PROBLEM TO WORK ON: Print the lines that run from the line with "Image resolution: width=820, height=1781." to the line with "Gray (129, 1119)", keeping both end lines, exactly as they appear in the entries below, and nothing else.

DATA LISTING:

----

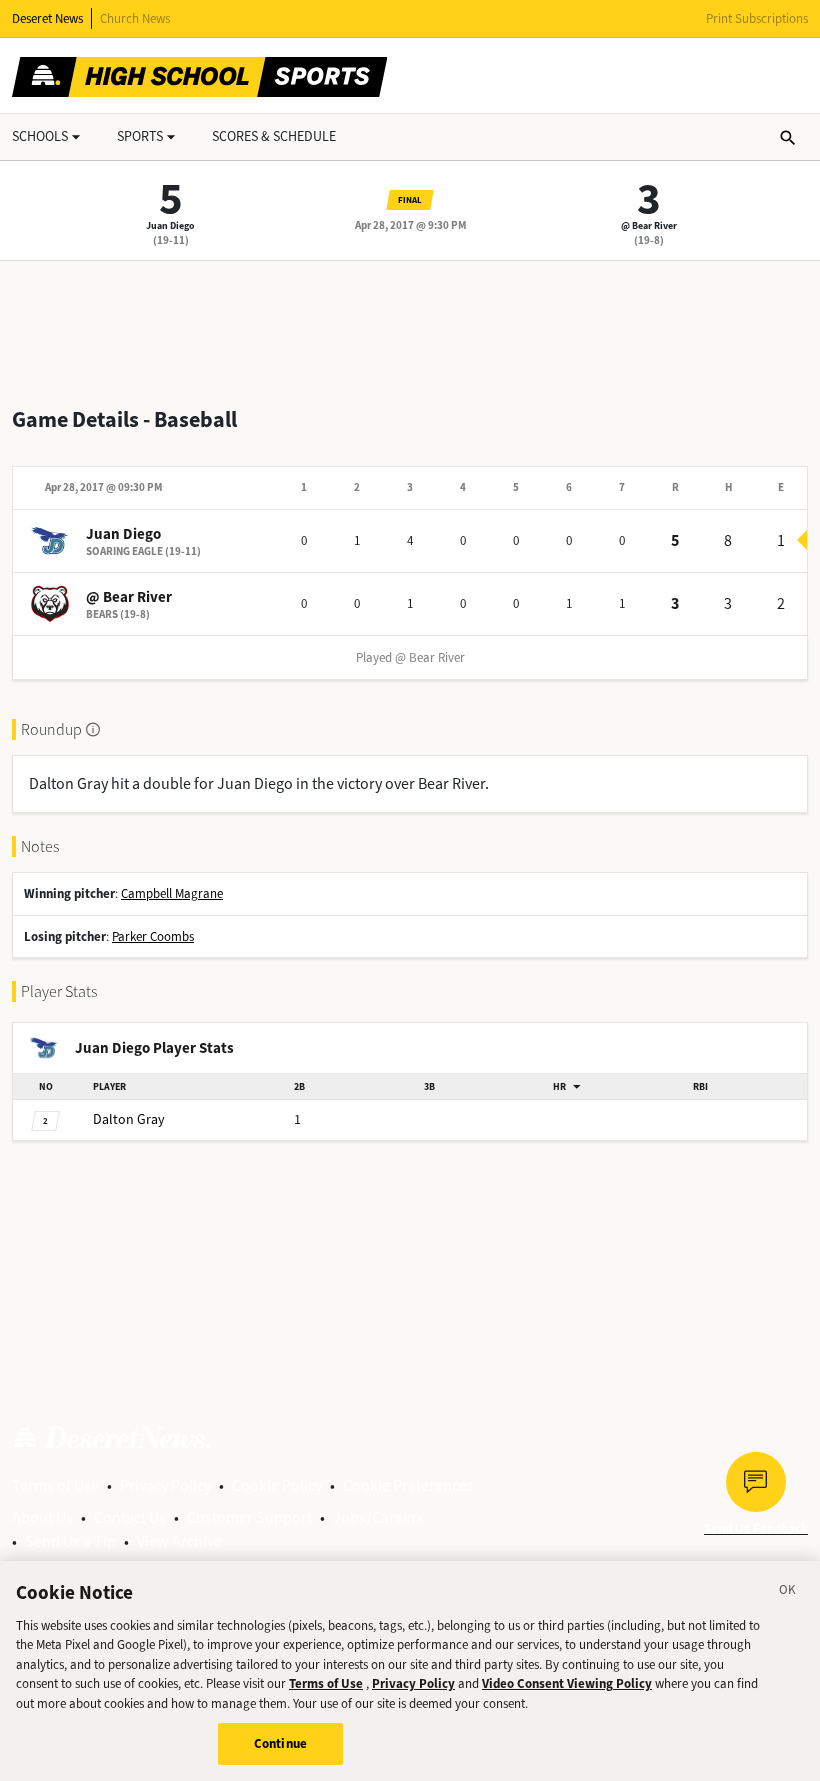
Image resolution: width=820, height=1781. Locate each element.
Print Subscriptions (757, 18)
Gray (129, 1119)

----

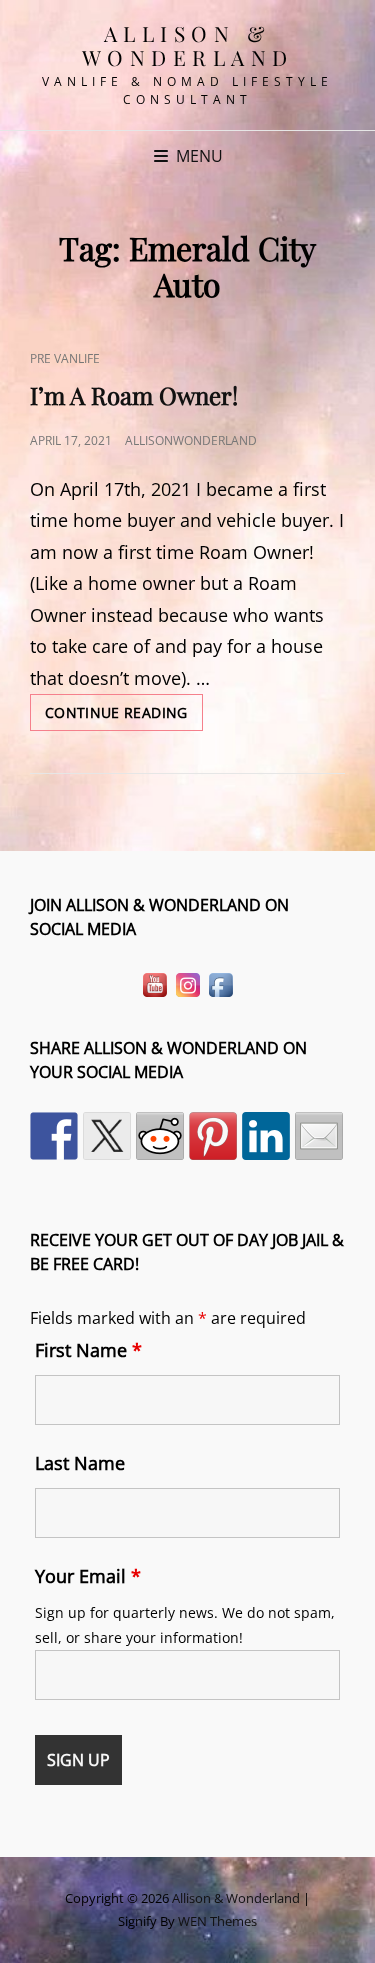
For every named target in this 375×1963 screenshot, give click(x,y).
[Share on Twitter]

----

OUTPUT FOR THIS TASK:
Image resolution: width=820, height=1781. Locate each element.
Print Subscriptions (757, 18)
Gray (129, 1119)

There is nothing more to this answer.